Understanding LLMs and Their Reasoning
Knowledge emerges from understanding how ideas relate to each other. Large language models operate on these contextual relationships, linking concepts in potentially novel ways—a type of non‑human “reasoning” achieved through pattern recognition. The usefulness of the output depends on how a user frames the prompt and on the ability to recognize when the model has produced valuable content.
Each chatbot response is generated fresh from the prompt, shaped by training data and configuration. The model does not “admit” anything nor can it independently analyze its own outputs. Instead, the user steers the results; the model processes relationships between concepts, drawing from a vast pool of information that includes many contradictory ideas from diverse cultures.
The Limits of AI Personhood
Although LLMs can process information, make connections, and generate insights, they lack the continuity that defines human personality. Human self‑continuity allows a friend to remain the same individual over years, shaped by experiences and accountable for commitments. In contrast, an LLM’s intellectual engine that produces a clever response in one session ceases to exist the moment that response is delivered. When a new conversation begins, a fresh instance of the engine appears with a clean slate, without any causal link to prior interactions.

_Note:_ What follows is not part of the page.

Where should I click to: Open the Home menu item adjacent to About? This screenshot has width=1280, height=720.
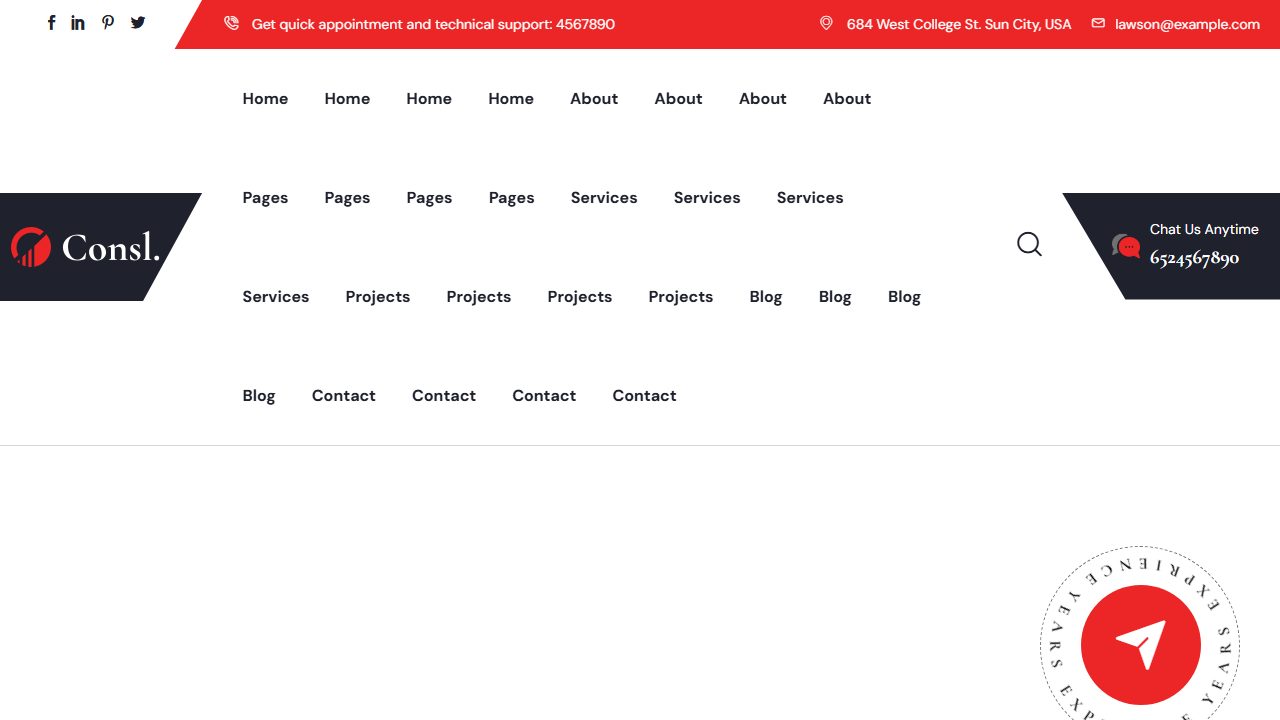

This discontinuity means that any promise made by the model—such as the quoted “I promise to help you”—holds no real weight. The “I” that uttered the promise does not persist beyond the immediate output, and there is no entity to face consequences or uphold commitments in subsequent sessions.
Human Continuity Versus Machine Sessions
Human agency relies on persistence and personhood, enabling lasting commitments, consistent values, and accountability. The framework of responsibility assumes an ongoing self that can be held to account. By contrast, an LLM lacks causal connection between sessions, so its statements and apparent personality are isolated events rather than enduring traits.
The article concludes that while LLMs can convincingly mimic human‑like language and appear to adopt personalities, they do not possess true personhood. Their responses are generated anew each time, without the continuity that underpins genuine human identity and accountability.